The present invention relates to a device for measuring and dispensing liquid medicine.

One current device for measuring and dispensing liquid medicine is a graduated medicine spoon. This is cheap and compact but many users find it prone to spillage, and inconvenient to use.

A second measuring and dispensing device is a graduated cup. This is typically a substantially. straight-sided cup with a transverse bottom wall. This is less prone to mess than the spoon but is prone to difficulties, nevertheless.

The straight-sided design means that it can be difficult to accurately assess the level of liquid against the graduations. Furthermore, there may be a considerable loss of viscous liquid medicines, retained on the inside surfaces of the cup. With the spoon, of course, the user typically uses the mouth parts to remove all the medicine.

With the cup the user only receives the medicine which flows under gravity into the mouth.

In accordance with the present invention there is provided a measuring and dispensing device for attachment to the cap on a bottle of liquid medicine, the device comprising on one of its sides a socket formation by means of which it may be releasably attached to the cap, and on another side a concave formation for receiving liquid medicine.

Preferably the socket formation and the concave formation face in opposite directions. In use, with the bottle still on its base, the socket formation faces downwards

and the concave formation faces upwards, with the device being carried at the top of the bottle.

Preferably the concave formation and the socket formation are the only recess formations in the device.

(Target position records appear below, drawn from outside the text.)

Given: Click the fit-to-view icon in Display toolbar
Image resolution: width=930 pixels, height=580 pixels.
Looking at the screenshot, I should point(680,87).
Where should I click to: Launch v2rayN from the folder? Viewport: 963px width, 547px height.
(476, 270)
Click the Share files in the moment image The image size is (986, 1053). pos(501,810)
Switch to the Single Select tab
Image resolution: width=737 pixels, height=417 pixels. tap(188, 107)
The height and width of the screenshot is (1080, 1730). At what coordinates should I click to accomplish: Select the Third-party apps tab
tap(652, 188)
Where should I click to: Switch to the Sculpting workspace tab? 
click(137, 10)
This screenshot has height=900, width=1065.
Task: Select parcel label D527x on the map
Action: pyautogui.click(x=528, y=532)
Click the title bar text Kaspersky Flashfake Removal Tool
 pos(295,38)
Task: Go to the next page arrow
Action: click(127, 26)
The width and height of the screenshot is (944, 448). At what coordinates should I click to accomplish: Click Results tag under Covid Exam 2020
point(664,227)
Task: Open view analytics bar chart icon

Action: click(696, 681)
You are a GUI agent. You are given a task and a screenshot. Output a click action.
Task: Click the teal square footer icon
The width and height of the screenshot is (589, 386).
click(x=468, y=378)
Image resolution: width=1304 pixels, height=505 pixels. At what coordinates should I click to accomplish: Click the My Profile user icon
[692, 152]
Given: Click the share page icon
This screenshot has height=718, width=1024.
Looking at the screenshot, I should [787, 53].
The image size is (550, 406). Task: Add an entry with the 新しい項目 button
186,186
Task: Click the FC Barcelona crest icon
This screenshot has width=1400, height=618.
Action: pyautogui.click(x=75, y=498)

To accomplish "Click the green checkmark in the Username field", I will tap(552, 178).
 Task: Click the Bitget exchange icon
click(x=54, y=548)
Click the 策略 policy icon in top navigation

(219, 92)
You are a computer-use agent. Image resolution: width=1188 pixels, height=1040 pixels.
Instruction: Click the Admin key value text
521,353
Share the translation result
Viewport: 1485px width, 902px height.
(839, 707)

The device could be positively secured to the cap, for example by means of a screw connection, between the. internal surface of the socket and the external surface of the cap. Preferably, however, there is no such positive securement. Preferably there is only a drop-on connection between the socket and the bottle cap. Preferably removal of the device from the bottle merely requires the device to be lifted from the bottle, so that the socket is raised from the cap.

Preferably the cap of the bottle fits reasonably closely within the socket, sufficiently closely that the device cannot easily be knocked from the cap of the bottle but not so closely that the measuring and dispensing device can be used to assist the removal of the cap. If this happened it would compromise any child-resistant property of the cap of the bottle.

However, embodiments in which the measuring and dispensing device is secured to a cap of the bottle in such a way that they can be turned together are not excluded. Such embodiments may be employed when it is desired to provide some assistance, to overcome any child-resistance features, with the measuring and dispensing device providing a mechanical advantage, compared with the cap alone. Such assistance may be required by elderly persons, for example.

Preferably the measuring and dispensing device, when removed from the bottle, may be stood on a horizontal surface with the concave formation facing upwards, so that liquid medicine can be poured into it. One way in which this can be achieved is by the termination of the free end of the socket formation in a plain edge. Preferably such an edge is circular and all in one plane, substantially perpendicular to the axis of the socket formation.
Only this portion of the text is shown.